Lütfen savunma kümelenmeleriyle ilgili metni baştan sona, hiçbir değişiklik yapmadan kopyalayın.

_Sağlanan metin_
####################
Demir, ayrıca Endüstriyel Yetkinlik Değerlendirme ve Destekleme Programı EYDEP programı ile firmaların yeteneklerinin, ürün ve çözümlerinin yerinde saptanabileceği ve desteklenebileceği bir sistem kurgulandığını ifade etti. Savunma alanında kümelenme faaliyetlerini desteklediklerini anlatan Demir, konuşmasını şöyle sürdürdü: 

"Kümelenmeler ile firmaların savunma alanında birbirini tanıması, birlikte iş birliği yaparak boşluk alanlarında faaliyetlerini yürütmesi ve böylelikle firmalarımızın birbirini bütünleyici olarak savunma alanında yer almalarını istiyoruz. Bununla birlikte, havacılık, kompozit, seramik gibi tematik alanlarda kümelenmeler sayesinde uzmanlıkların artmasını bekliyoruz. SAHA, OSSA gibi savunma ve havacılık alanındaki kümelenmelerimiz bu konudaki başarılı örneklerimizdir. Ankara Savunma Havacılık İhtisas Bölgesi (HAB), Kırıkkale Silah İhtisas OSB, İstanbul Teknopark gibi bölgesel ihtisas alanları ile yurt içinde ve yurt dışında tanınırlığı olan, bölgesel kalkınmaya önemli seviyede katkıları olacak sanayi kümelenmeleri önem arz etmektedir. HAB, havacılık alanında amiral gemimiz olan TUSAŞ’ın hemen yanında havacılık ekosistemi olarak büyüyecek, Kırıkkale Silah İhtisas OSB ise MKEK’nin yanında silah ve mühimmat ekosistemi olarak genişlemeye devam edecektir."
####################
_Verilen veriler_
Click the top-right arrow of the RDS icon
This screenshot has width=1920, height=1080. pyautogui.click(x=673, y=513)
####################
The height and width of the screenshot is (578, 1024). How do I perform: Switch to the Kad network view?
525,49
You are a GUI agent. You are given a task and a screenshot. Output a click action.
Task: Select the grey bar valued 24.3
####################
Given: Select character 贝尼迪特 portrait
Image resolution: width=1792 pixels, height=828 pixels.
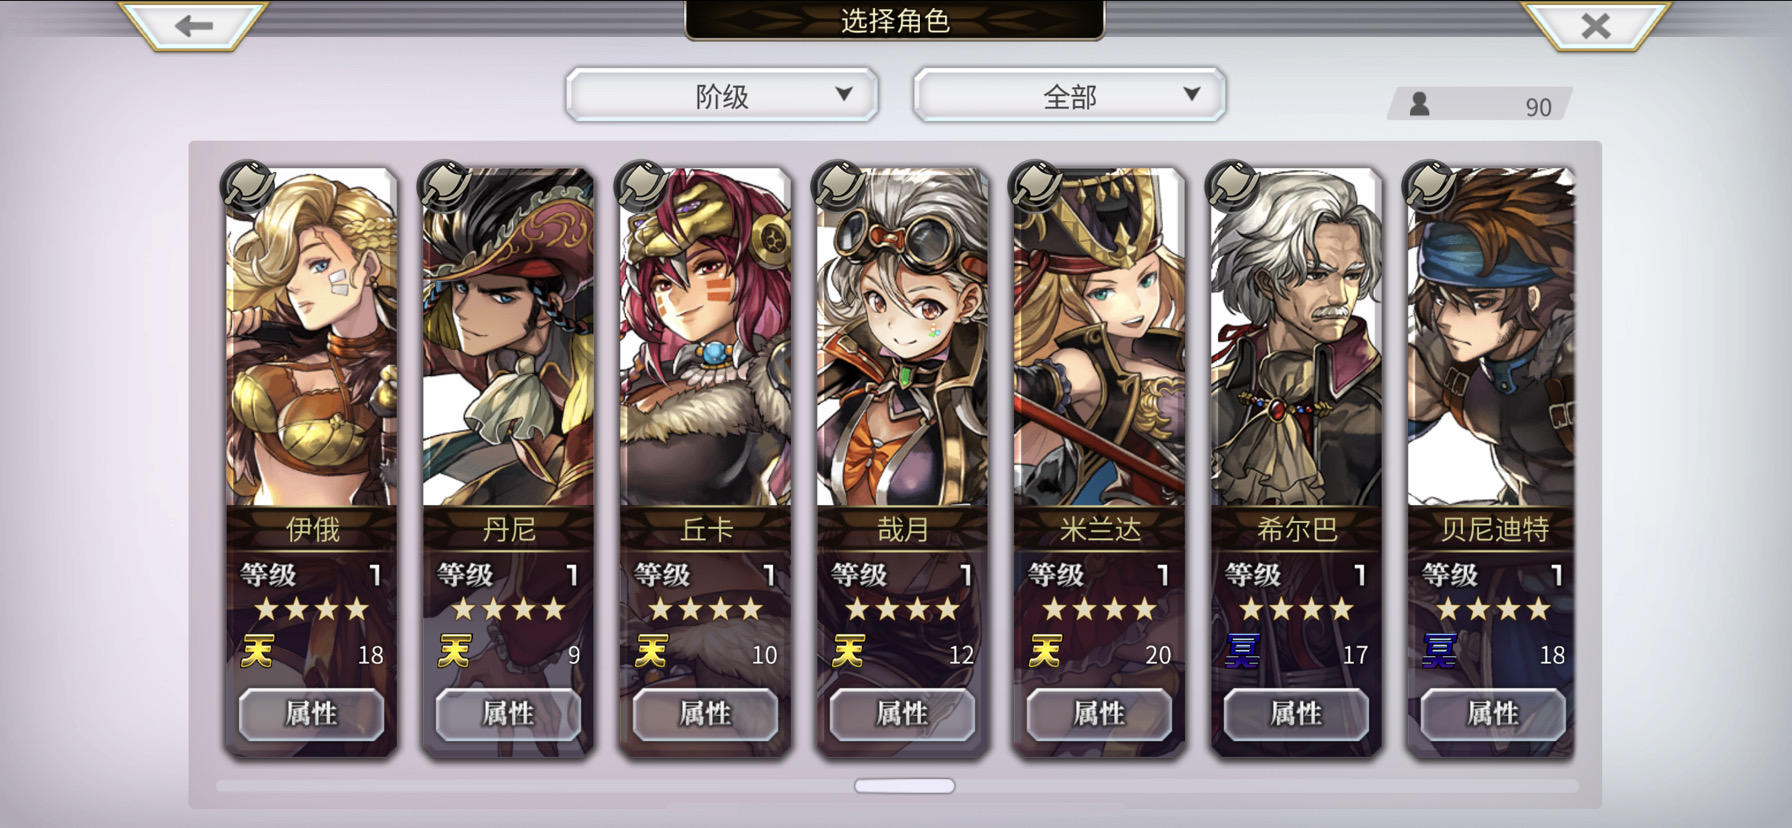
####################
_Eksiksiz yanıt_
Demir, ayrıca Endüstriyel Yetkinlik Değerlendirme ve Destekleme Programı EYDEP programı ile firmaların yeteneklerinin, ürün ve çözümlerinin yerinde saptanabileceği ve desteklenebileceği bir sistem kurgulandığını ifade etti. Savunma alanında kümelenme faaliyetlerini desteklediklerini anlatan Demir, konuşmasını şöyle sürdürdü: 

"Kümelenmeler ile firmaların savunma alanında birbirini tanıması, birlikte iş birliği yaparak boşluk alanlarında faaliyetlerini yürütmesi ve böylelikle firmalarımızın birbirini bütünleyici olarak savunma alanında yer almalarını istiyoruz. Bununla birlikte, havacılık, kompozit, seramik gibi tematik alanlarda kümelenmeler sayesinde uzmanlıkların artmasını bekliyoruz. SAHA, OSSA gibi savunma ve havacılık alanındaki kümelenmelerimiz bu konudaki başarılı örneklerimizdir. Ankara Savunma Havacılık İhtisas Bölgesi (HAB), Kırıkkale Silah İhtisas OSB, İstanbul Teknopark gibi bölgesel ihtisas alanları ile yurt içinde ve yurt dışında tanınırlığı olan, bölgesel kalkınmaya önemli seviyede katkıları olacak sanayi kümelenmeleri önem arz etmektedir. HAB, havacılık alanında amiral gemimiz olan TUSAŞ’ın hemen yanında havacılık ekosistemi olarak büyüyecek, Kırıkkale Silah İhtisas OSB ise MKEK’nin yanında silah ve mühimmat ekosistemi olarak genişlemeye devam edecektir."